[Collected data]

☆ ☆ ☆ ☆ ☆

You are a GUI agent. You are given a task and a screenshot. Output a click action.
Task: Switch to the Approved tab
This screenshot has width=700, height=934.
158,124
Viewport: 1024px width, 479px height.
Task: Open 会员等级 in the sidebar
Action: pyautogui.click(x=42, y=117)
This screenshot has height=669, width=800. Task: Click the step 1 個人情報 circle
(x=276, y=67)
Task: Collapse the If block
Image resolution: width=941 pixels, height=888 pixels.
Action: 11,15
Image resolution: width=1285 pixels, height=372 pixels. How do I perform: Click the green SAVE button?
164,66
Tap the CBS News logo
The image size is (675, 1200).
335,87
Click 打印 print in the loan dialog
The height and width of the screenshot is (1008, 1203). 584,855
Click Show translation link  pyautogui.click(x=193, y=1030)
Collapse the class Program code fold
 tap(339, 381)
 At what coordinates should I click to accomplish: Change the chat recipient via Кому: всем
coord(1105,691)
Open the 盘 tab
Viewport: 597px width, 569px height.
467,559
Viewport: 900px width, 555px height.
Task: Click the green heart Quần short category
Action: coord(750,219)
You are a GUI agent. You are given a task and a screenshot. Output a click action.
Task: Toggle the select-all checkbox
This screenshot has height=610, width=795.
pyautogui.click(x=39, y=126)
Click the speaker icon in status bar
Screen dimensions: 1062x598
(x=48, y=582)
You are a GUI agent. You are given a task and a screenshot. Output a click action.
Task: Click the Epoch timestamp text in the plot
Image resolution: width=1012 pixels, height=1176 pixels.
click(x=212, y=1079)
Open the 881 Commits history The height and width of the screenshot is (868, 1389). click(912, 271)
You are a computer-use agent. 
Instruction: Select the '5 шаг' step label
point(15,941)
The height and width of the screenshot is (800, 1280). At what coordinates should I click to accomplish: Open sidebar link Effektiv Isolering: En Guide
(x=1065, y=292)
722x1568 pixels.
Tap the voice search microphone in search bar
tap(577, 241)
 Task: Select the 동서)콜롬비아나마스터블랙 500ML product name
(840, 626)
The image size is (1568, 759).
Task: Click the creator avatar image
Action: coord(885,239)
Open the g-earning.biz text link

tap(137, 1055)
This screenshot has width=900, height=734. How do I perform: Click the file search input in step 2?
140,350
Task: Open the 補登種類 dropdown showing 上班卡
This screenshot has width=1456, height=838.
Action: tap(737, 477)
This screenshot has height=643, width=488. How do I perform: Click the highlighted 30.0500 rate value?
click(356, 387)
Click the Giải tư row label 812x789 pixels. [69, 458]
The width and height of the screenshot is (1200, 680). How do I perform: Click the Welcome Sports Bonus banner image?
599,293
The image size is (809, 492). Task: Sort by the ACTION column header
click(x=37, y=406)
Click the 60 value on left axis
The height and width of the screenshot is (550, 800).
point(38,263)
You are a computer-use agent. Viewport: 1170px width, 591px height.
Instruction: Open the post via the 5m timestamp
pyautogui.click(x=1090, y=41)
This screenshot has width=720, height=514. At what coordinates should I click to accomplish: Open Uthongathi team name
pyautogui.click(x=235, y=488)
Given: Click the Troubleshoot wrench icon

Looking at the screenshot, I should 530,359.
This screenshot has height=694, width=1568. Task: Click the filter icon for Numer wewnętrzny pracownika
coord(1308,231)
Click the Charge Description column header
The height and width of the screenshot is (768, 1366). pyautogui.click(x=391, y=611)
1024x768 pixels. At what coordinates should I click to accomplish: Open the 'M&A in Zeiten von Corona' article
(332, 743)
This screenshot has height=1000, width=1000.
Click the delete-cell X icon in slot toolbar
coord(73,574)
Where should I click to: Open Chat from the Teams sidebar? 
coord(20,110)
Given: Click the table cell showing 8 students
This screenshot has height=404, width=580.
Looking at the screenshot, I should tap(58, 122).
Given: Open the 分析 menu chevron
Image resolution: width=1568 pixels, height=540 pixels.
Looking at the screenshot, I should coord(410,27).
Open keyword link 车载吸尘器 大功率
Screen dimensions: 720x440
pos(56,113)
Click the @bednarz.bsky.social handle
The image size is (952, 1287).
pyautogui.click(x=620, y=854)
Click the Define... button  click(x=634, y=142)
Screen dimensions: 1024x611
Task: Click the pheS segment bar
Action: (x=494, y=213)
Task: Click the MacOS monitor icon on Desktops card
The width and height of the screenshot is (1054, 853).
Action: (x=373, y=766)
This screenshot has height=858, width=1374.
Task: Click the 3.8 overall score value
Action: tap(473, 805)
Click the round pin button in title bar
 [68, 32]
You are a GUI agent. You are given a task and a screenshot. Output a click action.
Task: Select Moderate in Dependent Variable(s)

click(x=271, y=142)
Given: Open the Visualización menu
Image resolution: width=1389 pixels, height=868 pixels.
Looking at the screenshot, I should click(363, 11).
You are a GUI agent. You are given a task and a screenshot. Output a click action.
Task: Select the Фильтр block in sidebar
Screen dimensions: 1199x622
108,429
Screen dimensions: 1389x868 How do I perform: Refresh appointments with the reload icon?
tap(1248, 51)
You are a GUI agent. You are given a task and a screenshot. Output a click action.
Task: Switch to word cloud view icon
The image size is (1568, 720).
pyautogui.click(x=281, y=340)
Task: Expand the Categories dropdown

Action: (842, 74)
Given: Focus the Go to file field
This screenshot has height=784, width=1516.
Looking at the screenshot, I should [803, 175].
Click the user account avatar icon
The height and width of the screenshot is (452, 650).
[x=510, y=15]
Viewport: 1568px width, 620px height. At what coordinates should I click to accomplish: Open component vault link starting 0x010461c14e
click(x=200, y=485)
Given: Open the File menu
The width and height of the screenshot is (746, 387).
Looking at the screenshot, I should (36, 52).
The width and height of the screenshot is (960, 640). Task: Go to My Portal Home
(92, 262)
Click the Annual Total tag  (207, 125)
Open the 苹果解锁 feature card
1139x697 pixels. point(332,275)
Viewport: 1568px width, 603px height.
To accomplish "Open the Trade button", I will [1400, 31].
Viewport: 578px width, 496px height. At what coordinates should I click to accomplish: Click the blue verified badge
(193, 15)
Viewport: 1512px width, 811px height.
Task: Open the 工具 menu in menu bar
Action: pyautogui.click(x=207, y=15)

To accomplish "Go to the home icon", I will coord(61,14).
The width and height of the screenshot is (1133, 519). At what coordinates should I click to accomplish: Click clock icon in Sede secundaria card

☆ ☆ ☆ ☆ ☆

Across the data, pull every line containing the string "showing".

*Finished task*
Task: Open the 補登種類 dropdown showing 上班卡
Given: Click the table cell showing 8 students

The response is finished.